Convinced that art is the most powerful and most universal language of all, Cuban-American artist Xavier Cortada uses his paintings to speak to the world.  Most recently, he communicated with the people of Soweto.

Cortada is visiting Johannesburg and Pretoria after arriving from presentations of his work in Madrid and Portugal.  Next, he will travel to Mauritius and Sierra Leone.

"These 10 paintings are really 10 mirrors showing different aspects of the society we have created," says the 30-year-old son of Cuban immigrants.

A lawyer and assistant professor of psychology at the University of Miami, Cortada is on a crusade against drug abuse among children.  Art is his weapon of choice in this battle.

As a group of street children gathered around him at Soweto's Ipelegeng Centre, listening to Cortada's explanation of each of his paintings this week, it was clear that his art bears a moral message.  Where his abstract paintings convey his messages indirectly, Cortada himself is less subtle.


For Cortada, "art is product and process" and "the process is more important than the product".   The process, he explains, is speaking to these street children about his art.

The process, ideally, is getting substance-abusing children together to work on a mural, he explains.

By working together, the children learn leadership skills, they learn to delegate and to work as a team.  And, "the mural remains a conspicous reminder of the process in the community", says Cortada, who learnt to paint at the age of seven from his uncle and his father, both professional artists in Miami.

Cortada chose to bring his art to South Africa and particularly Soweto for a number of reasons.

For one, he wanted the people of Soweto "to see art, to see other forms of expression".  He also hopes outsiders will come to Soweto, perhaps for the first time, to see his work.

And finally, he wanted to come to "Mandela's neighbourhood" to "bring closure to Miami's rebuke of Mandela".
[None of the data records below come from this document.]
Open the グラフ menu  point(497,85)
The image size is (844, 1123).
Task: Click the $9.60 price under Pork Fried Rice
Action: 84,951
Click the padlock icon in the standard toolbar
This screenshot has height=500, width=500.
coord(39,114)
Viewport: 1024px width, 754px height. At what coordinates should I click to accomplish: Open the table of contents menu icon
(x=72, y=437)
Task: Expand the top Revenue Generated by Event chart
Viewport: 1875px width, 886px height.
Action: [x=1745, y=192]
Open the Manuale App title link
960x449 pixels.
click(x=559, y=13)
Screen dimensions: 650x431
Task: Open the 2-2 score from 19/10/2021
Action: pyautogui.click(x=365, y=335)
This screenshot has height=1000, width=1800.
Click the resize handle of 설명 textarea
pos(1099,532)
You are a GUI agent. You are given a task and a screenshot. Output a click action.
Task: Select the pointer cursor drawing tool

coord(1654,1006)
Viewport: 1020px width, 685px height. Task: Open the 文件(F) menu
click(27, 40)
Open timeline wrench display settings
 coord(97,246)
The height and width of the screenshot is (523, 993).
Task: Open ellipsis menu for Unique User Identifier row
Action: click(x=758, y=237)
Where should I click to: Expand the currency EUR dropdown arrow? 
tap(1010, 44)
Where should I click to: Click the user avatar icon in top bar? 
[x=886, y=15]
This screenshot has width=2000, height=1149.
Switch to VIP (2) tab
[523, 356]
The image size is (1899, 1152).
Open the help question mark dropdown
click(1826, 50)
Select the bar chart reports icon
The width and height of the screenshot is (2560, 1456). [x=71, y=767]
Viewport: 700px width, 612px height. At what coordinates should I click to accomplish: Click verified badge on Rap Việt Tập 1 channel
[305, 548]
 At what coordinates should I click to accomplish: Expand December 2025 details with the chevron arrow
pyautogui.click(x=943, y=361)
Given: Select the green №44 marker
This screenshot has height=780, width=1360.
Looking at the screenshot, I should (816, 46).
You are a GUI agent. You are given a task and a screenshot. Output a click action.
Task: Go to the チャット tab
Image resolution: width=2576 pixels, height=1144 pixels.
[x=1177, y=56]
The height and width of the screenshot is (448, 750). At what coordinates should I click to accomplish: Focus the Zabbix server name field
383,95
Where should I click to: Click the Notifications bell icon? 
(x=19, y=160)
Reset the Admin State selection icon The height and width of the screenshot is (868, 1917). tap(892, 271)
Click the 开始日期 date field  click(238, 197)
About three years ago Nelson Mandela offended Cubans in Miami over his remakrs regarding his relations to Cuban president Fidel Castro.

Cortada says he deliberately brought two paintings depicting the suffering that Castro has inflicted on Cubans.

With his presence here and these two paintings, Cortada says he is telling Mandela: "I respect you but I disagree with your views."

"The connection is that his people and my people suffer, but his people are now free."

 

In 1994, Xavier Cortada was the first foreign artist to exhibit in Soweto after the end of apartheid in South Africa.